12. А Настя бежала по дремучему лесу. Кругом – страхи: волчица с волченятами хоронится в чаще, скулят волченятки; сычи человечьими голосами жалобно кричат; в болоте див бурчит, пузыри пуская со дна; леший, дедка Ермил, лыко дерет шумно, с гоготом… И все ведь уважили сироту: волчица деткам молчать велела, сычи заснули, див под корягу ушел, Ермил сел на пенек лапоть плесть. Так прошла Настя через весь лес – ничего. Ей вещун-сердце велит: «Беги!
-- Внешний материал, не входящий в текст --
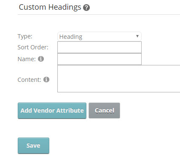Open the Custom Headings help question-mark icon
The width and height of the screenshot is (180, 162).
[86, 8]
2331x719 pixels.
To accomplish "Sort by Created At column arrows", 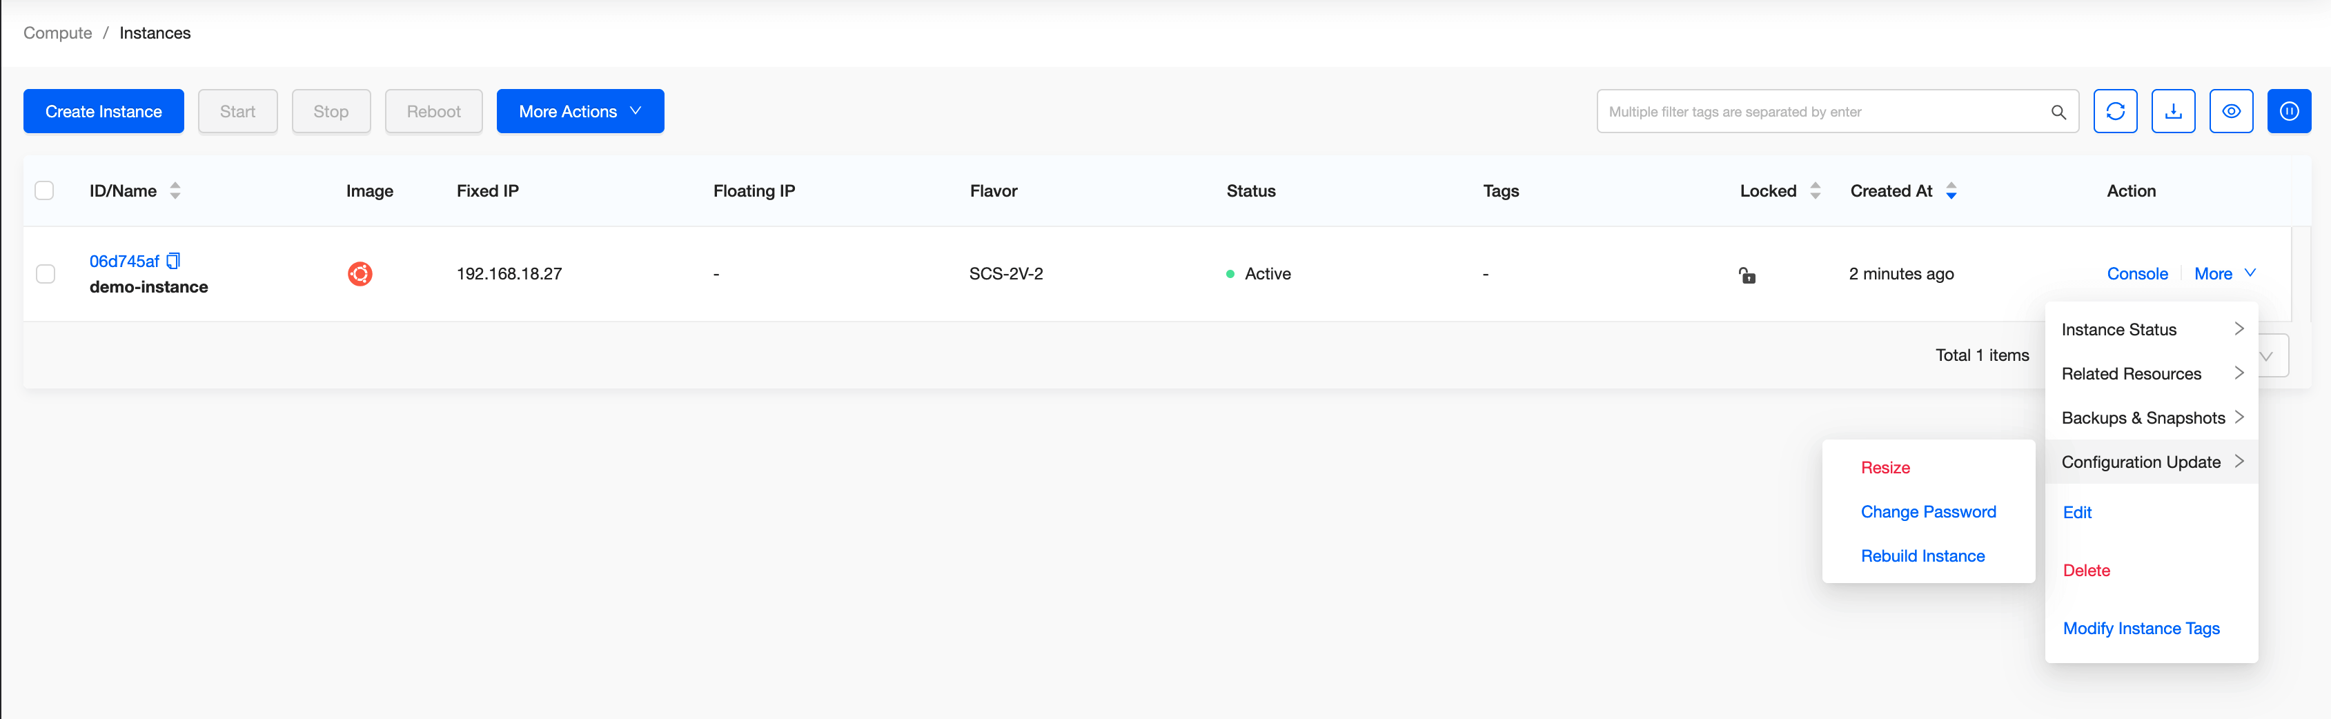I will [1951, 191].
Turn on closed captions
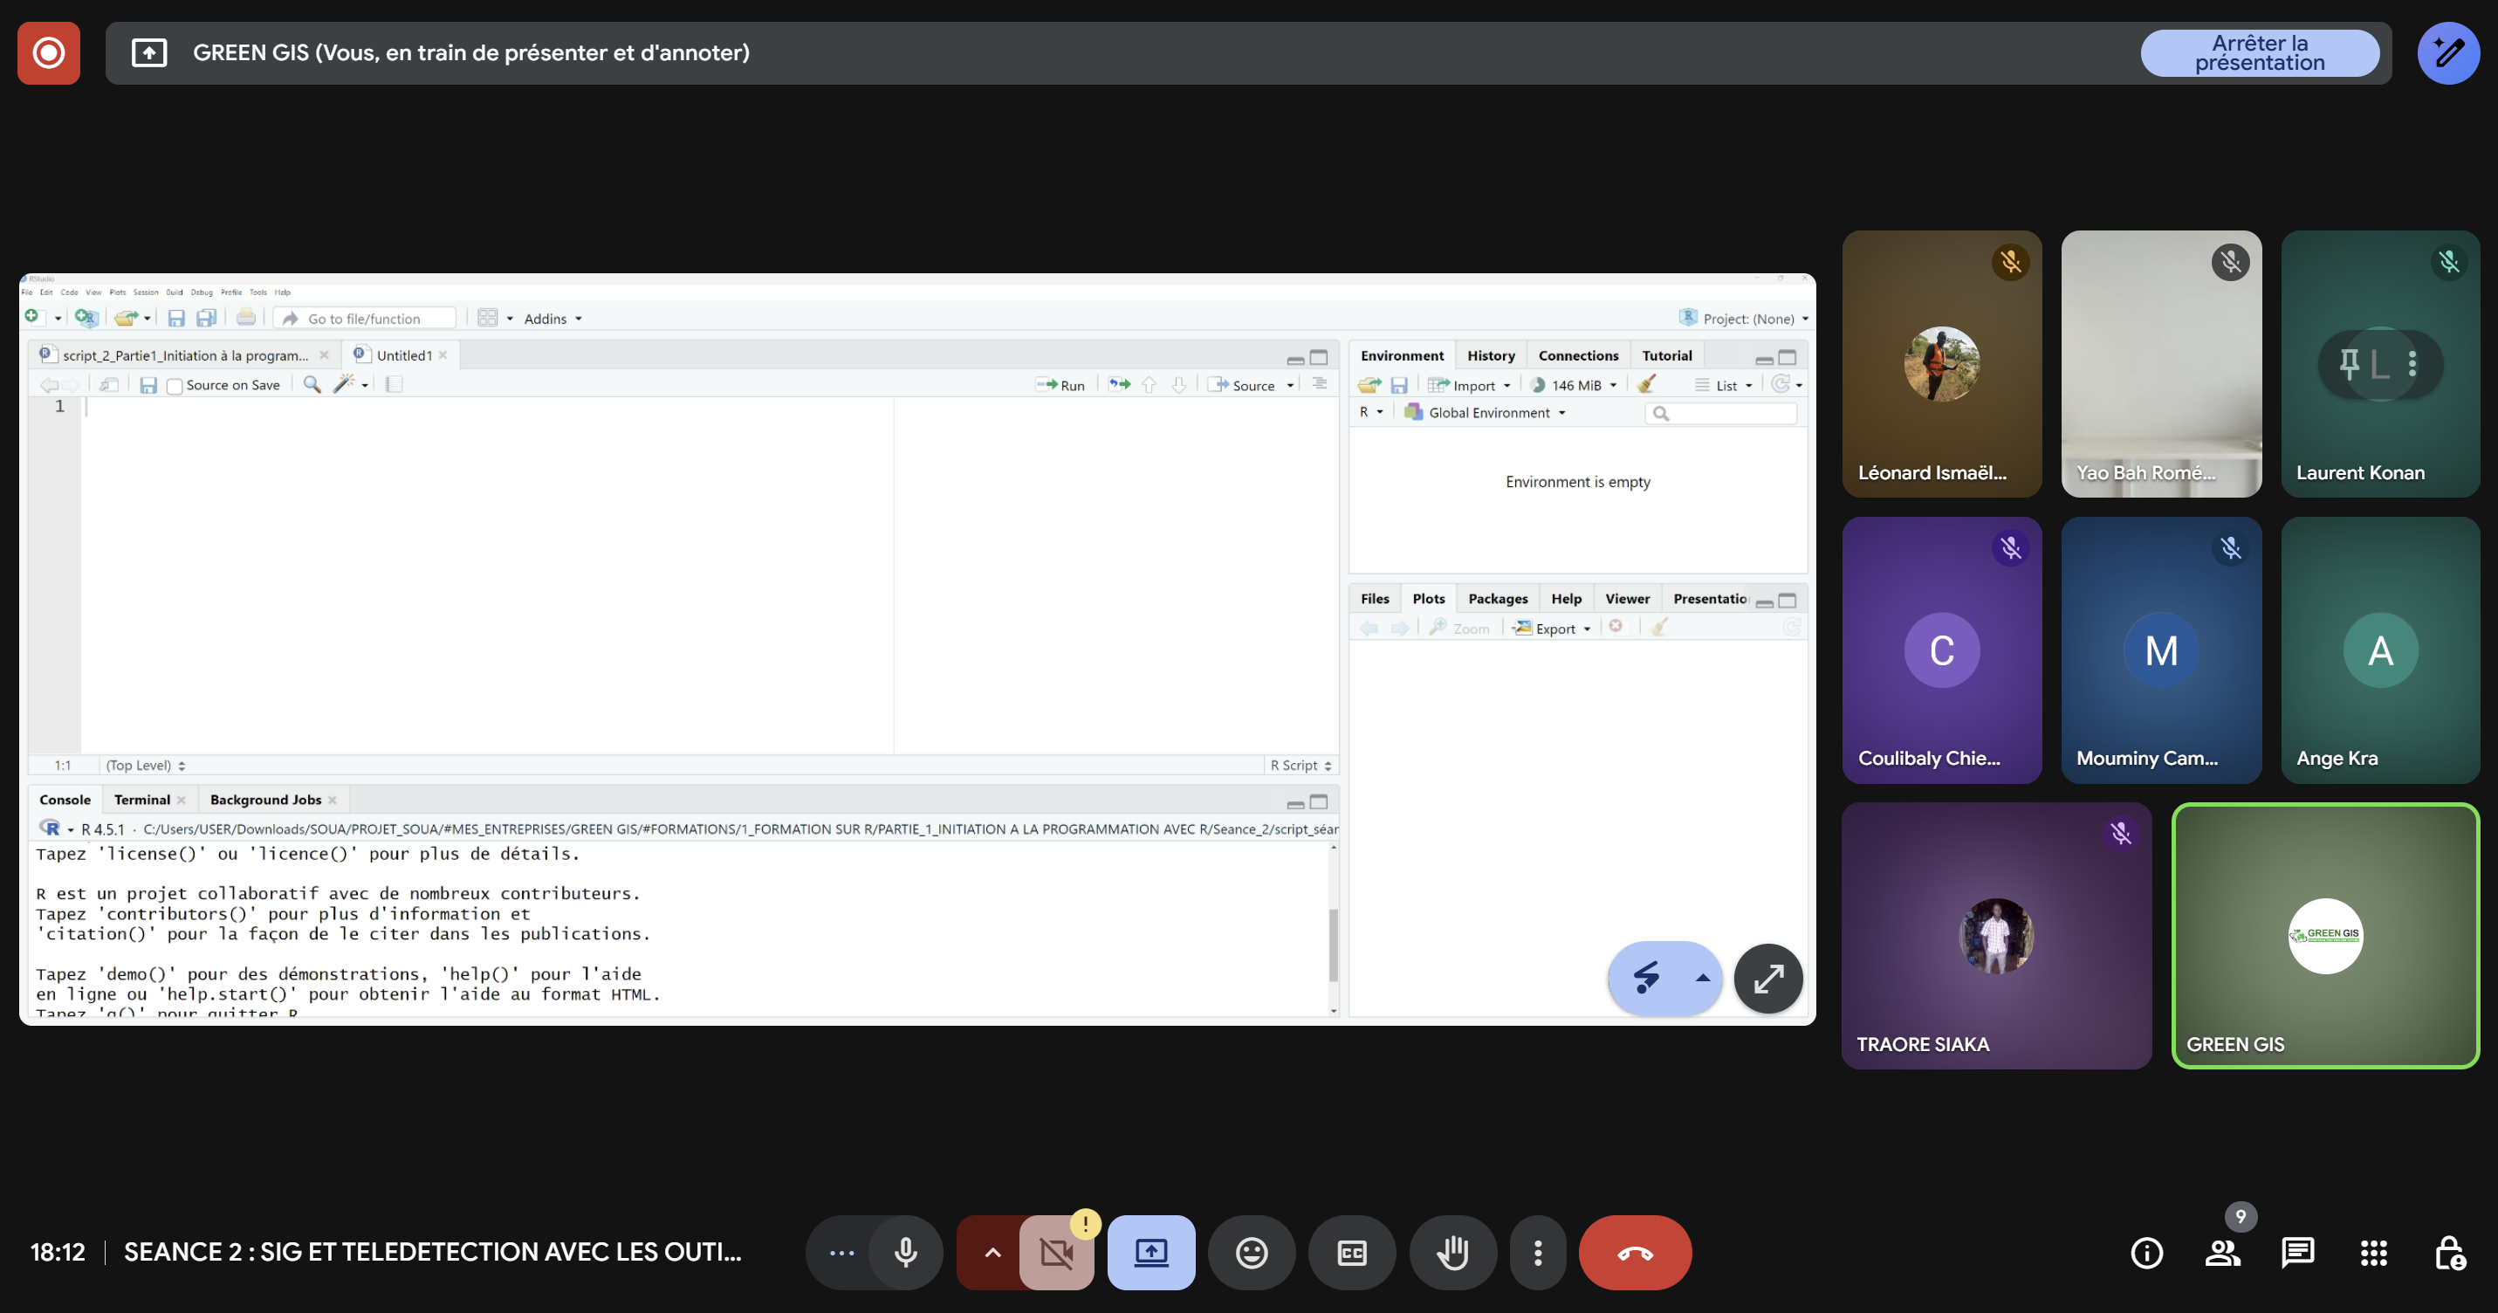 1352,1253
Шибче беги, девка!» Да где ж поспеть, и так запалилась: двадцать верст, конец не малый. На ранней зорьке пришла.
13. Не раз ходила к тюрьме. Не допускали жестокие стражи, гнали прочь. Когда казнили правдолюбцев, она меж народа стояла, все видела. Прасковьица кричать взялась в голос, а Настя не стала, вовсе обмерла. И так три дня, что висели убиенные, хоронилась кой-где возле них, все ждала. Дождалась ведь. Ночью буран курил. Пришли трое, в черных халатах, покидали висельников в сани и повезли. Крадучись, бежала Настя за санями. За Чижовкой, в лесу у ручья, под старым дубом, мертвые тела в ложок свалили, чуть закидали снегом да и айда назад. Разгребла Настя снег, кинулась на грудь милу другу; тут лишь в первый раз заплакала, заговорила: «Ох вы, слезки мои горючие! Ох, согрейте ж вы мово соколика! Закоченел ведь, бедный, что бел-камень лежит!» Курит буран, голосом плачет вместе с неутешной. Тогда с голой вершины, с гнезда, старый ворон слетел.
14. Сказал человечьим голосом: «Полно-ка плакать, милая! Слеза горю не помощница. Это ведь у лиходеев добро забывчиво, а мы, вольные птицы, помним. Утри слезки, сядь, дожидайся меня». И с теми словами в буран улетел. Ждет Настя час, ждет другой; светать уже стало – летит ворон назад, держит в когтях две скляницы-снадобицы: в одной живая вода, в другой – мертвая. Подал скляницы, сказал, чтоб сбрызнула мужиков. Она так и сделала. Что ж думаете! Встали ведь, один за другим.
15. Да и пошли, живые, как вечно и наша Русь живет. Ворон им вослед кричал, провожая, прощался, пока они за туманом не скрылися. Простимся и мы сейчас – на этом закончу. Может, что и не так сказал, так не посетуйте, не осудите. От всей души, по простоте говорил.